Source text:
*-*-*

Process: 97/2017-T

Date: February 19, 2018

Tax Type: IRS

Source: Original CAAD Decision

Summary

This arbitration case (Process 97/2017-T) addresses the contested reclassification of a dental surgeon from the organized accounting regime to the simplified taxation regime for IRS purposes in 2012. The taxpayer, operating under organized accounting since 1986, challenged an additional IRS assessment of €37,076.39 issued after the Tax Authority reclassified them to the simplified regime based on 2011 turnover falling below the mandatory threshold established in Article 28 of the IRS Code.

The Tax Authority raised a preliminary exception of lack of jurisdiction, arguing the CAAD arbitration tribunal could not review the administrative decision to reclassify the taxpayer's regime. The Arbitral Tribunal rejected this exception, relying on Article 54 of the Tax Procedure Code (CPPT), which permits taxpayers to challenge final tax assessments based on illegalities committed in prior procedural acts, including interlocutory decisions like regime classification changes.

The tribunal clarified that while interlocutory acts are generally not independently challengeable unless immediately harmful, taxpayers retain the right to invoke procedural illegalities when contesting the final assessment. Since the request sought to challenge the additional IRS liquidation itself—not merely the reclassification decision—the tribunal held it had material jurisdiction under Article 2(1)(a) of the RJAT.

The substantive dispute centers on whether the Tax Authority can unilaterally reclassify a taxpayer to the simplified regime when prior year turnover falls below the mandatory threshold for organized accounting, particularly for professionals with long-standing organized accounting systems. This decision reinforces taxpayers' procedural rights in tax arbitration, confirming that challenges to final assessments can encompass review of all underlying administrative acts and that CAAD tribunals possess broad jurisdiction to examine IRS assessment legality, including regime classification irregularities based on turnover criteria.

Full Decision

ARBITRAL DECISION

REPORT

On 2 February 2017, A…, taxpayer no. …, resident at …, no. …, …-… Lisbon ("Applicant"), submitted a request for arbitral determination with the intervention of a single arbitral tribunal, in accordance with articles 2, no. 1, paragraph a), and 10, no. 1, paragraph a), of the Legal Framework for Arbitration in Tax Matters ("RJAT").

*-*-*

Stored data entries
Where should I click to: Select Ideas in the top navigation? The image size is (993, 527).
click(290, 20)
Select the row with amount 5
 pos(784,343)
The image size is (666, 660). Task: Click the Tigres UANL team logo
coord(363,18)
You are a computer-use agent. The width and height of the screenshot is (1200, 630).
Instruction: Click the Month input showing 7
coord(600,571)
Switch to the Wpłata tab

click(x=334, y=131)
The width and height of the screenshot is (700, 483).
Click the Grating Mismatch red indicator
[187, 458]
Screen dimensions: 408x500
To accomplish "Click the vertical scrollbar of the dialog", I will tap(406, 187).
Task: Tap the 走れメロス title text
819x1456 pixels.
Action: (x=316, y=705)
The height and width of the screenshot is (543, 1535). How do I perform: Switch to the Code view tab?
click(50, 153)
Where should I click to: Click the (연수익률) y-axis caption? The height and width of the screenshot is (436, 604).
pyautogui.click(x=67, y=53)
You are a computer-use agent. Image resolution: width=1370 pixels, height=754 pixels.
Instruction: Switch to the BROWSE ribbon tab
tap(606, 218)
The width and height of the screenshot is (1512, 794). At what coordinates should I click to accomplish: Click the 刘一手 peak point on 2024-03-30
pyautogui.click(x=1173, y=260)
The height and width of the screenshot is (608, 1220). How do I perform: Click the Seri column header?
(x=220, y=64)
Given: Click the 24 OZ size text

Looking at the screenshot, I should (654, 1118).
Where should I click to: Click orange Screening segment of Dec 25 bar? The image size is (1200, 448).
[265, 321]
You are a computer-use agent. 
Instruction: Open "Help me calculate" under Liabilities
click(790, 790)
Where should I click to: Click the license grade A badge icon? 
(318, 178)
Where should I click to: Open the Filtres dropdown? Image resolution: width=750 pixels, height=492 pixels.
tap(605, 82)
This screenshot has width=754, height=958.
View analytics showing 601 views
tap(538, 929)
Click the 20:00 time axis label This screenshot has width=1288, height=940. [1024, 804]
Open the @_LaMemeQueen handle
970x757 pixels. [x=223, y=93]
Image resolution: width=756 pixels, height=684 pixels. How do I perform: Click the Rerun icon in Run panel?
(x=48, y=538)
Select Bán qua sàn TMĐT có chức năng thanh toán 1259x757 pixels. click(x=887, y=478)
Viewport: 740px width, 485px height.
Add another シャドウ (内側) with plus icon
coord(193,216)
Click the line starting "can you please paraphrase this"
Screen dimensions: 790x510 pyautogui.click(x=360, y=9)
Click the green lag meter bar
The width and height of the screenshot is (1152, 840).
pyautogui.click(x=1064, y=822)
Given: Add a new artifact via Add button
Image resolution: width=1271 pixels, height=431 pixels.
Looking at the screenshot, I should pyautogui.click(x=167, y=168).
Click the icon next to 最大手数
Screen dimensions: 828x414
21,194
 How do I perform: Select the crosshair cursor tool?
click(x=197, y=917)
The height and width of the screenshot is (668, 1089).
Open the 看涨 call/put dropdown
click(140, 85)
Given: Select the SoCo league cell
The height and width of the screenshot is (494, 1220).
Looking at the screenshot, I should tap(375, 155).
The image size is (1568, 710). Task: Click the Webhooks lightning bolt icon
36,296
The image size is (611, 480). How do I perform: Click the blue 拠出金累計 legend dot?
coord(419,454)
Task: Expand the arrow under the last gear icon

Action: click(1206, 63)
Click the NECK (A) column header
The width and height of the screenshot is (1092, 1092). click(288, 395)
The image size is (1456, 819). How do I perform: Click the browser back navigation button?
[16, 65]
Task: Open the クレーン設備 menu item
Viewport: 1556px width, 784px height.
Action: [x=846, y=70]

*-*-*

Problem requirements:
Reproduce the tax arbitration ruling word for word, from "The tribunal clarified" to "of the RJAT.".

Written solution:
The tribunal clarified that while interlocutory acts are generally not independently challengeable unless immediately harmful, taxpayers retain the right to invoke procedural illegalities when contesting the final assessment. Since the request sought to challenge the additional IRS liquidation itself—not merely the reclassification decision—the tribunal held it had material jurisdiction under Article 2(1)(a) of the RJAT.